Running the LargeFile4G benchmark on vanilla 1.3.0 (with Go 1.13) gets me this baseline:

2019/11/04 17:16:03 Result: Wall time: 2.77946ms / MiB
2019/11/04 17:16:03 Result: 3.68e+05 KiB/s synced
2019/11/04 17:16:03 Receiver: Utime: 4.580026ms / MiB
2019/11/04 17:16:03 Receiver: Stime: 1.283715ms / MiB
2019/11/04 17:16:03 Receiver: MaxRSS: 644452 KiB
2019/11/04 17:16:03 Sender: Utime: 4.62121ms / MiB
2019/11/04 17:16:03 Sender: Stime: 1.075979ms / MiB
2019/11/04 17:16:03 Sender: MaxRSS: 1790704 KiB

Applying this patch:

diff --git a/lib/protocol/bufferpool.go b/lib/protocol/bufferpool.go
index 17ad2f38..a2ea686c 100644
--- a/lib/protocol/bufferpool.go
+++ b/lib/protocol/bufferpool.go
@@ -41,6 +41,7 @@ func (p *bufferPool) Get(size int) []byte {
 
 // Put makes the given byte slice availabe again in the global pool
 func (p *bufferPool) Put(bs []byte) {
+       return
        c := cap(bs)
        // Don't buffer huge byte slices
        if c > 2*MaxBlockSize {

Results in this:

2019/11/04 17:21:43 Result: Wall time: 3.198473ms / MiB
2019/11/04 17:21:43 Result: 3.2e+05 KiB/s synced
2019/11/04 17:21:43 Receiver: Utime: 4.638406ms / MiB
2019/11/04 17:21:43 Receiver: Stime: 1.209779ms / MiB
2019/11/04 17:21:43 Receiver: MaxRSS: 284044 KiB
2019/11/04 17:21:43 Sender: Utime: 4.869509ms / MiB
2019/11/04 17:21:43 Sender: Stime: 1.197102ms / MiB
2019/11/04 17:21:43 Sender: MaxRSS: 174912 KiB

I think it’s safe to say that while we may possibly be saving some allocations using the buffer pool, it’s not a great tradeoff.

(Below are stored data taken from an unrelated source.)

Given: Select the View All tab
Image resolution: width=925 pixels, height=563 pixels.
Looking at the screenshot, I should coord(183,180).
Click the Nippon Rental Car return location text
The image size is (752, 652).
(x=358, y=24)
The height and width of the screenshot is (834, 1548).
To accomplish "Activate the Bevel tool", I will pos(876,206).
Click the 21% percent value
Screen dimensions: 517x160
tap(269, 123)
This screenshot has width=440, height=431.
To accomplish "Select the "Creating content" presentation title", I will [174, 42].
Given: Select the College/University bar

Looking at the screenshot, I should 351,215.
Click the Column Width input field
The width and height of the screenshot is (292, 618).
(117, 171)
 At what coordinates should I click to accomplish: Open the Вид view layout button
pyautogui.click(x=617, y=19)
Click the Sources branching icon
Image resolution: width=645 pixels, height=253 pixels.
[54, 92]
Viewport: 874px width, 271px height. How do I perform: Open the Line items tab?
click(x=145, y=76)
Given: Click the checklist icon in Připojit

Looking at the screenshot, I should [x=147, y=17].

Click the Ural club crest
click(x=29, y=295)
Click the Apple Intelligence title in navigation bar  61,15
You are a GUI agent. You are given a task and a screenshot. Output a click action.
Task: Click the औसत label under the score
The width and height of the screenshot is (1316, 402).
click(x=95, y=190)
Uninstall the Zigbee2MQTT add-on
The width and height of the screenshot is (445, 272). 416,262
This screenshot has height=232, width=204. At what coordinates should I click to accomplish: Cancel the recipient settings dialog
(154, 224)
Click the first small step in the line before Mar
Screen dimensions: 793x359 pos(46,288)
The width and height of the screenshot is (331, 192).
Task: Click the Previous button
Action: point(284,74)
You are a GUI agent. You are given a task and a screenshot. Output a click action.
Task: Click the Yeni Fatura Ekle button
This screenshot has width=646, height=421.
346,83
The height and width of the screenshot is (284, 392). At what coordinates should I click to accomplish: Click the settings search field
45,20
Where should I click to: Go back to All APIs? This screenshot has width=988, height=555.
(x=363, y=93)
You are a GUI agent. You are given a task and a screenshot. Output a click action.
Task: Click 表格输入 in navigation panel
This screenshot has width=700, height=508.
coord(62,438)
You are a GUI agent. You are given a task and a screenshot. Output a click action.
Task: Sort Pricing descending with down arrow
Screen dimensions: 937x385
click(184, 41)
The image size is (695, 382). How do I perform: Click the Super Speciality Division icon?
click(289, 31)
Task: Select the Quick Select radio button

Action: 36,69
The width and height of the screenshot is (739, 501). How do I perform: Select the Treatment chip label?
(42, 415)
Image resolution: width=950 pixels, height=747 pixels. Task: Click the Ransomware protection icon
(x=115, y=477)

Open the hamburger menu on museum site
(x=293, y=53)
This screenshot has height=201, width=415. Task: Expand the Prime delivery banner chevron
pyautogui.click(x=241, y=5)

Lacking proof that it does other good things I suggest simply git rm -f bufferpool.go.

(Don’t read too much into the increased wall time / MiB; there’s a lot of variation, and the Utime/MiB hasn’t increased…)

It’s a 20% difference, which is a lot. I’d rather we fixed the pool.

I just added a comment and a slightly different benchmark. I’m not convinced the wall time difference is statistically significant.

If the memory usage is due to broken pooling, that benchmarks doesn’t say much (it would just be broken differently).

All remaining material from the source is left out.